Required action => The whole listing is to be returned exactly.
:::::
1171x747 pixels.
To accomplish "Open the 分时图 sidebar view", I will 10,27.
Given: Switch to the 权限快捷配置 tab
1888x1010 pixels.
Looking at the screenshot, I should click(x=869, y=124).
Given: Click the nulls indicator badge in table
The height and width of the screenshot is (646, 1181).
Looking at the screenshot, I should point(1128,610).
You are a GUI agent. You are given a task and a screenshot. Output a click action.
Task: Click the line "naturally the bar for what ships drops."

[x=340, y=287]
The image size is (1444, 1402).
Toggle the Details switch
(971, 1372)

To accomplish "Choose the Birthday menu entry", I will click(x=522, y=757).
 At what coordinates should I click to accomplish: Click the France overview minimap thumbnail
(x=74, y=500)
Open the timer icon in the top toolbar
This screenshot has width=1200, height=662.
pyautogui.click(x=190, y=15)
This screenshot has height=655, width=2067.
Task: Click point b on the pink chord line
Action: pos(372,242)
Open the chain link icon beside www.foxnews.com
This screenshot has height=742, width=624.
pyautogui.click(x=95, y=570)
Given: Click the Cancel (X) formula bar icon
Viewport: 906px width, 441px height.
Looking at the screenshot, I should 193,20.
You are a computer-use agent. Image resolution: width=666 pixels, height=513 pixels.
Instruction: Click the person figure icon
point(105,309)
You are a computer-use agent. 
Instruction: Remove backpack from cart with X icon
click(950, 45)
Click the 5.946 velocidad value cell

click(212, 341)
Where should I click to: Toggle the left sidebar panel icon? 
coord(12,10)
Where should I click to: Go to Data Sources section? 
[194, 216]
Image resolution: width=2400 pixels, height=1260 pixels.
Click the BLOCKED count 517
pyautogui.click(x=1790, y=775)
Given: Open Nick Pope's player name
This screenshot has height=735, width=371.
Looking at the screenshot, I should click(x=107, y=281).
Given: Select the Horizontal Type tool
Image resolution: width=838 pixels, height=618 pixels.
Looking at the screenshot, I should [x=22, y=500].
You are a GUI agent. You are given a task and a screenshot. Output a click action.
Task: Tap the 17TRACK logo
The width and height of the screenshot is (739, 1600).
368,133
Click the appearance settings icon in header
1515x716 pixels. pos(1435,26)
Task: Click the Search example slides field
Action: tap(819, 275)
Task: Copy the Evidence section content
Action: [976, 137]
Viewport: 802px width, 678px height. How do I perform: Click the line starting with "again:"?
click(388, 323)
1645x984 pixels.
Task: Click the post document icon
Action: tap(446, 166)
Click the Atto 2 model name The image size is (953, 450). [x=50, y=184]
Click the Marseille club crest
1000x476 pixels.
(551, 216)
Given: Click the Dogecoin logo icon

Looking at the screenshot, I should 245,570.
:::::
Response area =>
1171x747 pixels.
To accomplish "Open the 分时图 sidebar view", I will 10,27.
Given: Switch to the 权限快捷配置 tab
1888x1010 pixels.
Looking at the screenshot, I should click(x=869, y=124).
Given: Click the nulls indicator badge in table
The height and width of the screenshot is (646, 1181).
Looking at the screenshot, I should point(1128,610).
You are a GUI agent. You are given a task and a screenshot. Output a click action.
Task: Click the line "naturally the bar for what ships drops."

[x=340, y=287]
The image size is (1444, 1402).
Toggle the Details switch
(971, 1372)

To accomplish "Choose the Birthday menu entry", I will click(x=522, y=757).
 At what coordinates should I click to accomplish: Click the France overview minimap thumbnail
(x=74, y=500)
Open the timer icon in the top toolbar
This screenshot has width=1200, height=662.
pyautogui.click(x=190, y=15)
This screenshot has height=655, width=2067.
Task: Click point b on the pink chord line
Action: pos(372,242)
Open the chain link icon beside www.foxnews.com
This screenshot has height=742, width=624.
pyautogui.click(x=95, y=570)
Given: Click the Cancel (X) formula bar icon
Viewport: 906px width, 441px height.
Looking at the screenshot, I should 193,20.
You are a computer-use agent. Image resolution: width=666 pixels, height=513 pixels.
Instruction: Click the person figure icon
point(105,309)
You are a computer-use agent. 
Instruction: Remove backpack from cart with X icon
click(950, 45)
Click the 5.946 velocidad value cell

click(212, 341)
Where should I click to: Toggle the left sidebar panel icon? 
coord(12,10)
Where should I click to: Go to Data Sources section? 
[194, 216]
Image resolution: width=2400 pixels, height=1260 pixels.
Click the BLOCKED count 517
pyautogui.click(x=1790, y=775)
Given: Open Nick Pope's player name
This screenshot has height=735, width=371.
Looking at the screenshot, I should click(x=107, y=281).
Given: Select the Horizontal Type tool
Image resolution: width=838 pixels, height=618 pixels.
Looking at the screenshot, I should [x=22, y=500].
You are a GUI agent. You are given a task and a screenshot. Output a click action.
Task: Tap the 17TRACK logo
The width and height of the screenshot is (739, 1600).
368,133
Click the appearance settings icon in header
1515x716 pixels. pos(1435,26)
Task: Click the Search example slides field
Action: tap(819, 275)
Task: Copy the Evidence section content
Action: [976, 137]
Viewport: 802px width, 678px height. How do I perform: Click the line starting with "again:"?
click(388, 323)
1645x984 pixels.
Task: Click the post document icon
Action: tap(446, 166)
Click the Atto 2 model name The image size is (953, 450). [x=50, y=184]
Click the Marseille club crest
1000x476 pixels.
(551, 216)
Given: Click the Dogecoin logo icon

Looking at the screenshot, I should 245,570.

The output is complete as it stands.